JEE Mains · Maths · STD 12 - 7.1 indefinite integral
The value of the integral \(\int_{-1}^2 \log _e\left(x+\sqrt{x^2+1}\right) d x\) is :
- A \(\sqrt{5}-\sqrt{2}+\log _{\mathrm{e}}\left(\frac{9+4 \sqrt{5}}{1+\sqrt{2}}\right)\)
- B \(\sqrt{2}-\sqrt{5}+\log _{\mathrm{e}}\left(\frac{9+4 \sqrt{5}}{1+\sqrt{2}}\right)\)
- C \(\sqrt{5}-\sqrt{2}+\log _{\mathrm{e}}\left(\frac{7+4 \sqrt{5}}{1+\sqrt{2}}\right)\)

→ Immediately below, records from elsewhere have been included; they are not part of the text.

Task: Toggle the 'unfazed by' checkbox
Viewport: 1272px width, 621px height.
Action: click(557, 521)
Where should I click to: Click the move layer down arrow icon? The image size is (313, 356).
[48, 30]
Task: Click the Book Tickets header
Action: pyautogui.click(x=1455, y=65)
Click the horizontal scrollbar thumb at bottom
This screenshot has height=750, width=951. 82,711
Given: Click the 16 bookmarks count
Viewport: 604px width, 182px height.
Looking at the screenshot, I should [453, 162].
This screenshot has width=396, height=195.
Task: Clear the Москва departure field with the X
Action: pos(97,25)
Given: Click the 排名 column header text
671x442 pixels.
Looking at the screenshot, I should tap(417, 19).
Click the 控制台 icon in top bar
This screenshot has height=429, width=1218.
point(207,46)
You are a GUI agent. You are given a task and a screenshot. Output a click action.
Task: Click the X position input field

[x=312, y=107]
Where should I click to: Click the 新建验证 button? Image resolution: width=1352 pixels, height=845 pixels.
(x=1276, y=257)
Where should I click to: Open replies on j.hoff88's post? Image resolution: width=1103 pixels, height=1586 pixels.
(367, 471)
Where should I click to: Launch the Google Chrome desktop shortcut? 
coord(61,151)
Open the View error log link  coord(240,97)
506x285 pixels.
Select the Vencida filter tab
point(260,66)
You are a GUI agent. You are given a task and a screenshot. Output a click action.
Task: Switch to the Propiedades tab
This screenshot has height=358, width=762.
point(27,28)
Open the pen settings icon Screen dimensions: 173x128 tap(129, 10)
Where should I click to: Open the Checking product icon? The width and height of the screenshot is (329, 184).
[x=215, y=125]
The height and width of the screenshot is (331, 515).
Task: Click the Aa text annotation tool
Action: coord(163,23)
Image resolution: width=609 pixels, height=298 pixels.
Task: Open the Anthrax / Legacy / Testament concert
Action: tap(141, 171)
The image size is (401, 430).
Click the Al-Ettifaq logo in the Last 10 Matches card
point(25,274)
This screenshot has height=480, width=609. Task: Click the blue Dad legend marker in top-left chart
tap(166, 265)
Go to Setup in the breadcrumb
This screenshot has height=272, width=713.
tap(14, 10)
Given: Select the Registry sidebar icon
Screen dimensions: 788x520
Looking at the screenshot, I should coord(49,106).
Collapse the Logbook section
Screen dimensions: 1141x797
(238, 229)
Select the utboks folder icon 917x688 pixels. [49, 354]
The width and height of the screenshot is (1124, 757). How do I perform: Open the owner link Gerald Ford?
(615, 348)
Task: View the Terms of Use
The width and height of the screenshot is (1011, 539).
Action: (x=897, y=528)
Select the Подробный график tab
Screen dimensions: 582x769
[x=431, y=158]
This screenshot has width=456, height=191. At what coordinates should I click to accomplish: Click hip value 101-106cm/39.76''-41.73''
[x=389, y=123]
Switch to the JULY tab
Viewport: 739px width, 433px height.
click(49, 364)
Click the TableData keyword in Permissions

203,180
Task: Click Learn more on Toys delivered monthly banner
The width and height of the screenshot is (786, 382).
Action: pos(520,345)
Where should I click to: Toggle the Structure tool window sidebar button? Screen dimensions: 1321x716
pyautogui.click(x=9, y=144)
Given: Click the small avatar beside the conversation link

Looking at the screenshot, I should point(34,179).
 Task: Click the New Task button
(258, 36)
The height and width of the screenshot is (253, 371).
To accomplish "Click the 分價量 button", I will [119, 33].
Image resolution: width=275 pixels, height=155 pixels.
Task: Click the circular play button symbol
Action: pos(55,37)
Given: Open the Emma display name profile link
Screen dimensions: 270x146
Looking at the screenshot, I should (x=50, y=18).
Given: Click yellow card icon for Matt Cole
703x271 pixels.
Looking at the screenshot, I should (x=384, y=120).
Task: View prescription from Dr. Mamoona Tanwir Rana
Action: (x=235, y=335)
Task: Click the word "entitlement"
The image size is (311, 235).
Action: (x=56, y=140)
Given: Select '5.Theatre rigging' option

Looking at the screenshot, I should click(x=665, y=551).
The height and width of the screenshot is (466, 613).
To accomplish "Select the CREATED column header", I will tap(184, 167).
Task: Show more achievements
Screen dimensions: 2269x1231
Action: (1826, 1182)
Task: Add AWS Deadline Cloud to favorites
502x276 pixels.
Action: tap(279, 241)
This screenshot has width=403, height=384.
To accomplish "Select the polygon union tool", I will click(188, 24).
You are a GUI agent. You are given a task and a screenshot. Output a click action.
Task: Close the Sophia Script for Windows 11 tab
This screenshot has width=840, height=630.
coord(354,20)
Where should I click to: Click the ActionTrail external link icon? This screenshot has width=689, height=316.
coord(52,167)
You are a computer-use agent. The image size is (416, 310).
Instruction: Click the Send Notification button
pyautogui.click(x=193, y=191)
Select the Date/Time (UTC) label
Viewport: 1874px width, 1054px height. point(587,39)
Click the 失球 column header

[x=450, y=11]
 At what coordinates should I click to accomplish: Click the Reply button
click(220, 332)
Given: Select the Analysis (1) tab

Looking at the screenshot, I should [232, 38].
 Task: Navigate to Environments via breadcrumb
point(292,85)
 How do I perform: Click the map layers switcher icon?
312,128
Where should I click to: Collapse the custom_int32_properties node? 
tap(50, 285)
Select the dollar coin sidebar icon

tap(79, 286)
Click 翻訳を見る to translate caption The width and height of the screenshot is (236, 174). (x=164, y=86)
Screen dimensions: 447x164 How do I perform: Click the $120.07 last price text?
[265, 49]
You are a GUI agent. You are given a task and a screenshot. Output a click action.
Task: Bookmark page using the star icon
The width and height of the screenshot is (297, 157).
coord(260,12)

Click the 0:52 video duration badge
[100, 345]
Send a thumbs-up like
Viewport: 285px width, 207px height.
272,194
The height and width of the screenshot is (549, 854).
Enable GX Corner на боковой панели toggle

- D \(\sqrt{2}-\sqrt{5}+\log _{\mathrm{e}}\left(\frac{7+4 \sqrt{5}}{1+\sqrt{2}}\right)\)
Answer & Solution
Correct Answer
(B) \(\sqrt{2}-\sqrt{5}+\log _{\mathrm{e}}\left(\frac{9+4 \sqrt{5}}{1+\sqrt{2}}\right)\)
Step-by-step Solution
Detailed explanation
\( I=\int_{-1}^2 1 \log _e\left(x+\sqrt{x^2+1}\right) d x \) \( =x \log _e\left(x+\sqrt{x^2+1}\right)-\int_{-1}^2\left(\frac{1+\frac{x}{\sqrt{x^2+1}}}{x+\sqrt{x^2+1}}\right) d x \) \( =x \log _e\left(x+\sqrt{x^2+1}\right)-\int_{-1}^2 \frac{x}{\sqrt{x^2+1}} d x \)…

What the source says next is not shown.